LONDON -- An influential body of UK lawmakers said Friday it will open an inquiry into the challenges facing the country's oil-refining industry, to see if recent closures threaten security of supply.

The Energy and Climate Change Committee, which is appointed by parliament to examine government expenditure, administration and policy, said it was seeking evidence on what needs to be done to maintain a suitable baseline level of refining capacity.

The UK had 18 oil refineries in the late 1970s, but it has just seven in 2013.

The most recent to close, in 2012, was Coryton, one of the largest and most modern facilities in Europe that supplied 10% of the UK's fuel market. It was the second to shutter in the UK since the economic crisis hit in 2008.

Increased competition from ultra-modern refineries in Asia and the Middle East, and increasingly stringent environmental standards, are adversely affecting UK refineries, the committee said Wednesday.

Europe's economic woes are also playing their part, reducing demand for fuels such as diesel and gasoline. This combination of factors led to the insolvency of Swiss-based Petroplus, which owned Coryton.

Also, a continued spell of high crude prices has meant that refineries across Europe have struggled to make a profit. This week a French court ordered the liquidation of the Petit-Couronne refinery, which was part of Petroplus's stable, after rejecting two bids to take over the facility on the grounds that they didn't have the requisite investment financing.

The Energy and Climate Change Committee is seeking written evidence by May 20 on the reasons for UK refinery closures, the impact of domestic and European Union regulation on the industry and what mix of products is likely to be required in the future.

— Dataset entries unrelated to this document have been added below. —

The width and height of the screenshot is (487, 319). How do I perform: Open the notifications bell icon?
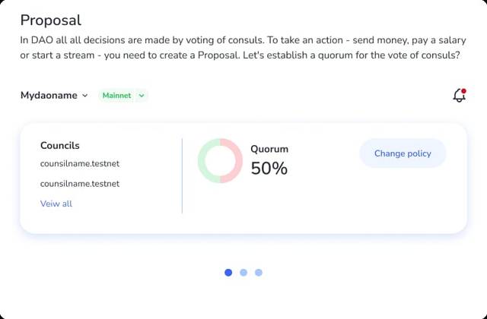click(x=459, y=96)
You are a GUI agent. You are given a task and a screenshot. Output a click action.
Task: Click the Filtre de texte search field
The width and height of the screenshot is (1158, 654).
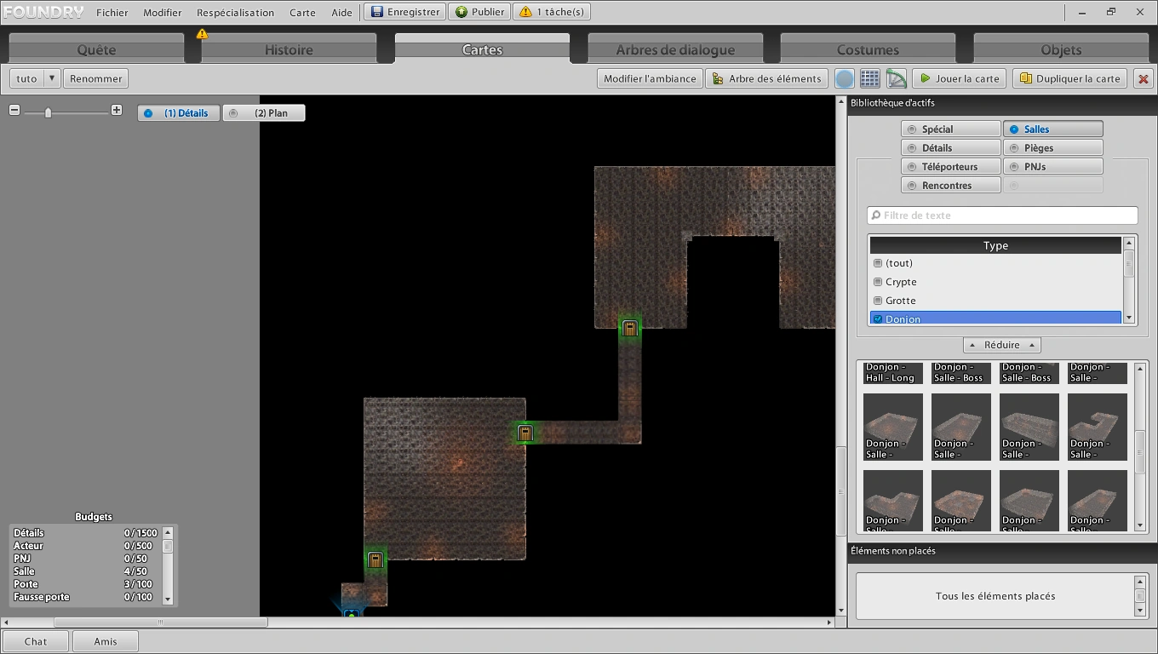point(1002,215)
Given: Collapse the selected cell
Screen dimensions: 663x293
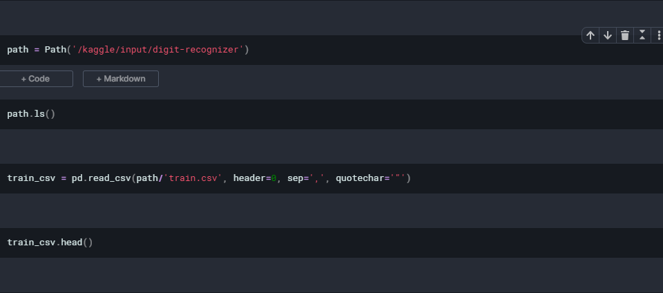Looking at the screenshot, I should click(642, 35).
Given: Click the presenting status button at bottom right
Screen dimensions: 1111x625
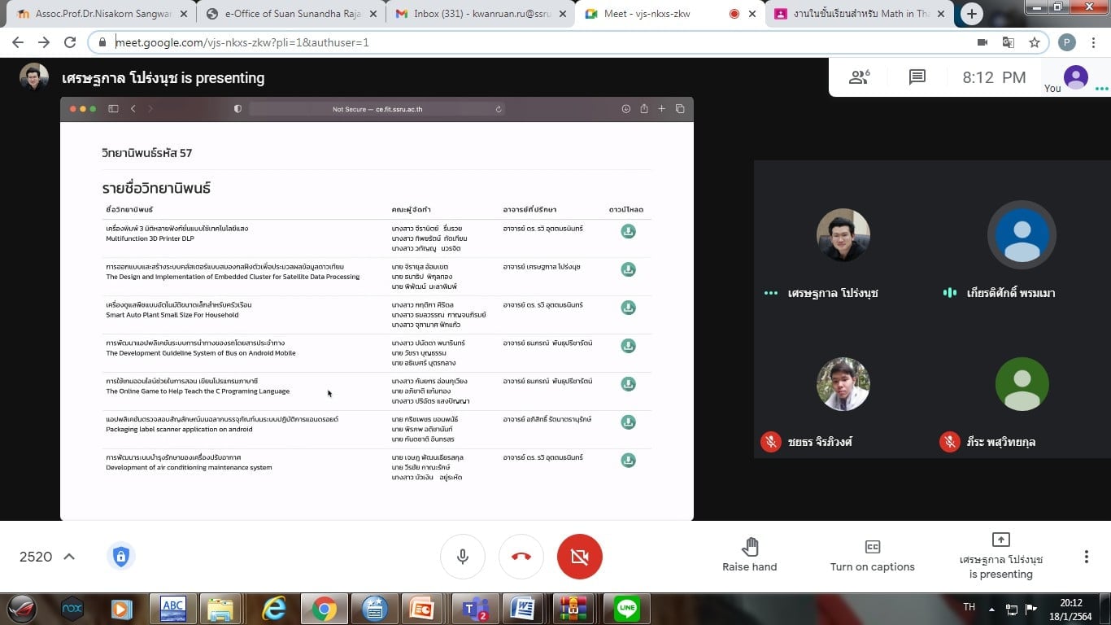Looking at the screenshot, I should (1000, 556).
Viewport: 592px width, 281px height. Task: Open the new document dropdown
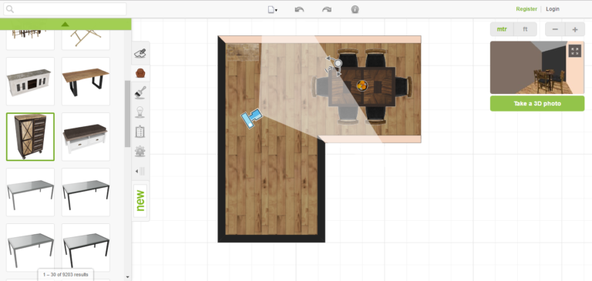[x=273, y=10]
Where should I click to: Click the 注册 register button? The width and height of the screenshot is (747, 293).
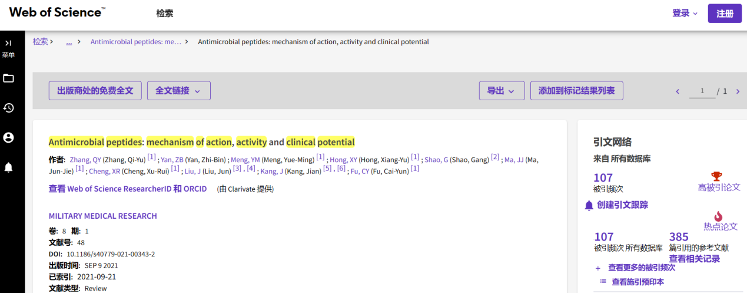pyautogui.click(x=725, y=14)
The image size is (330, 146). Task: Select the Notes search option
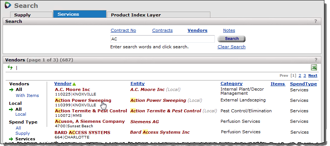[229, 30]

The committee is also seeking opinion on what factors will determine the future viability of the UK refining industry, the effect of closures on the country's energy security and what steps the government could take to maintain an appropriate level of refining capacity.

A spokeswoman for UKPIA, the industry group that represents the interests of the UK's refiners, described the decision to investigate the challenges facing the industry as "a very important step."

"The industry is going through a very difficult time," the spokeswoman said. "This is an important opportunity for us to get our voice heard."